Обстановка ничтожного жилища ожидаемо сильно напоминала хозяйку: изнутри верхняя половина всех стен, а также печь и потолок, были чёрные, что позволило мне впервые обратить внимание на запах, который трудно было не заметить. Пахло сажей, гарью, пóтом и грязным телом, из-за чего приходилось делать короткие вдохи, лишь бы не чувствовать это. Запах горелого был более менее сносен, но смрад от нечистой кожи был невыносим. Заполнять всё помещение одним лишь собой – эгоизм, впрочем, у человека, виновного в этом, были и другие грехи. У меня впервые появилась возможность рассмотреть Корову полностью, но поворачивать голову я не осмелилась, разглядывая нелюдя из-под ресниц.
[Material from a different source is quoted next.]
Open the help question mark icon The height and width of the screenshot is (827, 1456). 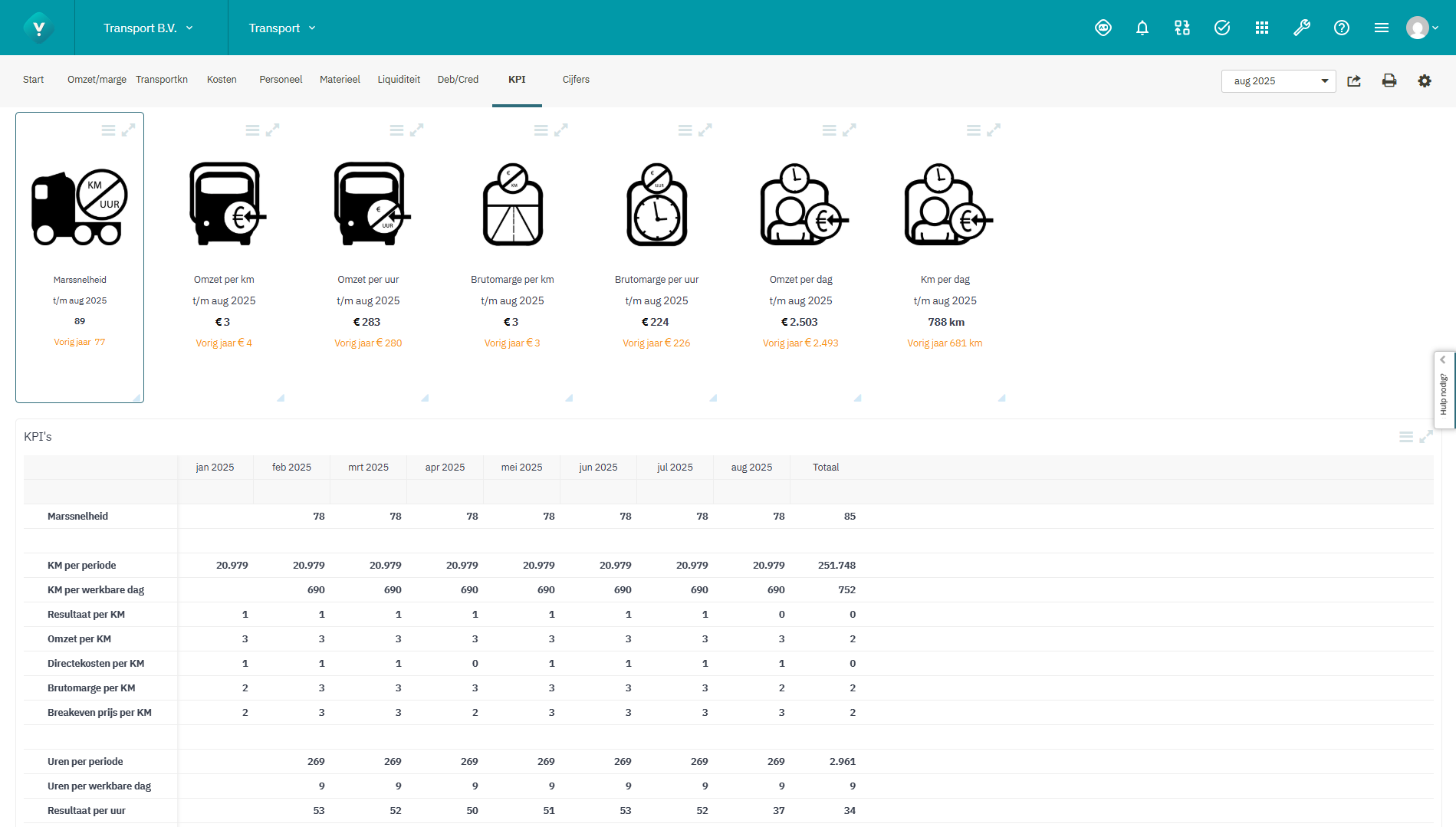click(x=1342, y=28)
Короткие грязные волосы с седыми висками были заплетены в косу и спрятаны под платком, таким же пыльным и серым, как и вся её одежда: сарафан и фартук, только и всего. Закатанные рукава оголяли крупные распухшие руки с толстыми пальцами, но не могли спрятать широких мощных плеч. Вся ткань на её грузной горбатой спине была мокрая, а низ рубахи, как и её босые худые ноги – почти чёрный, видно, она вообще не утруждается стирать свою одежду. И так непропорциональное тело с увесистым тяжёлым верхом и тонюсенькими ножками выглядело ещё абсурднее, когда было видно её лицо. Я понятия не имею, да и знать не хочу, кто её в жизни так обидел, что мощная нижняя челюсть всегда старалась выдвинуться вперёд, выставляя напоказ неровные зубы и её безудержную злобу. Несчастная всегда носила гримасу раздражения, зависти, отвращения и ярости на лице, а это, должно быть, очень тяжело. Я бы её пожалела, да некогда, раны кровоточили и сильно щипали.